Silvia aus Oberhausen und Ihr italienischer Begleiter, nennen wir ihn Gino, kommen zu uns an den Tisch. Sie sind ein Paar das nur zu Urlaubszwecken auf dem Camino ist, die sich auch nur sporadisch zu gemeinsamen Urlauben treffen. Sie nennen sich eine Urlaubsbeziehung. Mehr wäre nicht. Gino nennt sich Weltenbummler, der sein Leben nicht plant. Silvia ist alleinerziehend. Die Tochter befindet sich derzeit bei ihrem Vater, der aber von der Urlaubsbeziehung nichts wissen darf. Mit der Idee des Jakobsweges, der Mystik und Tradition haben sie nichts gemein. Sie nutzen lediglich die Übernachtungen in den preisgünstigen Refugios. Für meine Kritik, dass sie evtl. echten Jakobspilgern damit den Schlafplatz streitig machen, schenken sie mir lediglich ein spitzbübisches Lächeln.

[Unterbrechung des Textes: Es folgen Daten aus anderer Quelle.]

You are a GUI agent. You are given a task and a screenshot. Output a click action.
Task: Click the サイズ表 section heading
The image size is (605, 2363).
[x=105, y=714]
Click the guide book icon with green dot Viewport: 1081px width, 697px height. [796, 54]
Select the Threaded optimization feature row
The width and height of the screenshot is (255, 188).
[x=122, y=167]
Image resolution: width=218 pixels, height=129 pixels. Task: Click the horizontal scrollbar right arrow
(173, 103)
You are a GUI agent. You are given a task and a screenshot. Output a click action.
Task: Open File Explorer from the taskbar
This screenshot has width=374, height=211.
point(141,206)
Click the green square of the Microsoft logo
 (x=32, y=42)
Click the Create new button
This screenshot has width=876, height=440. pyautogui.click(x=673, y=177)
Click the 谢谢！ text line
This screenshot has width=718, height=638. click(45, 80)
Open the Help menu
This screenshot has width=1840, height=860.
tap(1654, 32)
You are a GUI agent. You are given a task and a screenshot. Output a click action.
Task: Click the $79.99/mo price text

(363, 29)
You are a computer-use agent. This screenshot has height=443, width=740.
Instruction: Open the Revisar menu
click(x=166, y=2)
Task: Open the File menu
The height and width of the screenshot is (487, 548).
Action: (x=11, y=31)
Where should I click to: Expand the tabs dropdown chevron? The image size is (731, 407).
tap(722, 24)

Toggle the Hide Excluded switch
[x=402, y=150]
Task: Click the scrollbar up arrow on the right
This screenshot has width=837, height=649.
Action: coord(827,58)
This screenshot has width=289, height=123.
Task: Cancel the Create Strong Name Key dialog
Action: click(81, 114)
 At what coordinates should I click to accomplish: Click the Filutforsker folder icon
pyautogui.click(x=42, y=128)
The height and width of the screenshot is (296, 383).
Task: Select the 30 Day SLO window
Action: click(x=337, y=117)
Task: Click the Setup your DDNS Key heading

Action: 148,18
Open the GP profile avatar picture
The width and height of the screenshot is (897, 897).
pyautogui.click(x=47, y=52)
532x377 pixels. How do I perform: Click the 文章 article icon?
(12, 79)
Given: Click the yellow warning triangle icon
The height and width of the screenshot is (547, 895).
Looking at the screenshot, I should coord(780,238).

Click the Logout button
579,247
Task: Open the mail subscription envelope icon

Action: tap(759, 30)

Noch ein kleiner Rundgang durch das Ort nach dem Abendessen. Viel zu sehen gibt es hier jedoch nicht. Aufatmen. Alles ging gut heute. Wie war das mit dem Credencial? Ich bin mir vollkommen sicher den Rucksack gründlich durchsucht zu haben. Helen? – Nein! Lass ab Pilger, der Weg wird wohl noch mehr Überraschungen für dich bereithalten. Mit dieser Empfehlung von meinem besseren Ich beschließe ich den Tag.